Budget USD 1,500–2,500 in accessible funds for your first 6–8 weeks in China. This covers:
- First month of food and transport
- Bedding, kitchen basics, toiletries
- Warm clothing if arriving before fall
- SIM card and phone deposit (around CNY 200–500)
- Bank account minimum deposit
- Emergency buffer
Once your bank account is set up, subsequent stipends arrive reliably on the same date each month (varies by university, usually between the 5th and 15th).
4.What are the cheapest cities and universities in China?
Cheapest tuition (all humanities/business/social science ranges: engineering typically adds USD 500–1,500/year):
- Northwestern & interior universities: Xinjiang University, Lanzhou University, Yunnan University, Guizhou University, Ningxia University: tuition often USD 2,200–3,500/year.
- Rust-belt/interior tier-2 universities: Northeast Forestry, Northeast Agricultural, Xi'an Jiaotong-Liverpool sister campuses, Jiangsu University, Yangtze University: USD 2,500–4,000/year.
Cheapest living cities:
- Kunming, Xi'an, Chengdu, Wuhan, Chongqing, Harbin, Changchun: monthly living costs of USD 250–450/month for a scholarship student.

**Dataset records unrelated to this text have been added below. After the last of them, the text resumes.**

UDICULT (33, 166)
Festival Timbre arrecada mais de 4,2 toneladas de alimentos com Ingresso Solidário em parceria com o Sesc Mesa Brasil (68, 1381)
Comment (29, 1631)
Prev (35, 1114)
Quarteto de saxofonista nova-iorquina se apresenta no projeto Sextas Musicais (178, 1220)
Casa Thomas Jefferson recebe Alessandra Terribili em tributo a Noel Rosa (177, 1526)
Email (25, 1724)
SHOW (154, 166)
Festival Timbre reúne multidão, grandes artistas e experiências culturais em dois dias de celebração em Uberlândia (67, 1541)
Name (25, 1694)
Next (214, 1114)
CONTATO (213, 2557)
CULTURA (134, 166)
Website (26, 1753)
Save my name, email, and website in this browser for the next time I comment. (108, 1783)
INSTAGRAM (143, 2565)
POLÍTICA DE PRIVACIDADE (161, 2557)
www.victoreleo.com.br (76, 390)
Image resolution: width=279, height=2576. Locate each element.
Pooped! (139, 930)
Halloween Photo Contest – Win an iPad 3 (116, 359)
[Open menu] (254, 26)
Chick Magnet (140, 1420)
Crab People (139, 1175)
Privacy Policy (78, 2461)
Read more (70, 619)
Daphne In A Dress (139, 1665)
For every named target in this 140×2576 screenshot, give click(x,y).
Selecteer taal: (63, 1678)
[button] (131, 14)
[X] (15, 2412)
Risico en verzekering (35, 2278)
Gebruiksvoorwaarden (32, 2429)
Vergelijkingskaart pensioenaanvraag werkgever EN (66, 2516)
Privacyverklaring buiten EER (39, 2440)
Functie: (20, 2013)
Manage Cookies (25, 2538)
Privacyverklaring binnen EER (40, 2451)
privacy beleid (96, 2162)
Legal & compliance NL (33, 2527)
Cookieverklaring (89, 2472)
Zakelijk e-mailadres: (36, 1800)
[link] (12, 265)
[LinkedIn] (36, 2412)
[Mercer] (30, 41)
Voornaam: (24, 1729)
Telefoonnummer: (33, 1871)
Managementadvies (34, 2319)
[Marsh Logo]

- Beijing, Shanghai, Shenzhen, Hangzhou: USD 500–1,200/month.
Several of these low-cost universities are also on our Hidden Gems list: strong niche departments with much less international competition and the same full CSC stipend.
5.How much are Chinese university application fees?
Application fees are paid directly to each university, separate from the CSC portal (which itself is free).
Typical ranges:
- Most universities: CNY 400–800 (around USD 55–110) per application.
- Top-tier universities (Tsinghua, PKU, Fudan, SJTU): CNY 600–800.
- Some tier-2 universities: CNY 400 or lower.
- A growing number of universities waive fees for CSC applicants, or refund the fee if you win the scholarship.
- Some universities have no application fee at all: always check.
Fees are non-refundable regardless of admission outcome. If you apply to 8 universities at CNY 600 average, expect ~USD 660 total in application fees.
We track current per-university application fees on individual university pages under Universities. Sort or filter to find fee-waiving universities before you finalise your shortlist.
6.How do I pay tuition from abroad to China?
Three normal methods:
- International bank wire (SWIFT): the standard method. Your bank sends CNY or USD to the university's official account (details on the admission letter). Bank fees USD 30–80, plus your bank's FX spread (around 1–3%). Takes 2–5 business days.
- Flywire / PayMyTuition / Convera GlobalPay for Students: third-party platforms that some universities integrate into their payment portal. Slightly better FX rates for students in some countries and clearer tracking.
- Chinese friend/relative transfer via WeChat/Alipay: technically possible after you have a Chinese bank account, but never for the *first* tuition payment. Not recommended.
Do not send money to any individual account or WhatsApp/WeChat contact claiming to be a "university payment officer": this is the most common scholarship scam. The university's real payment instructions are on the official admission letter with the university seal, and payment always goes to the university's institutional account. See our scams and safe application guide for red flags.
Keep the SWIFT confirmation slip: you will need it at registration.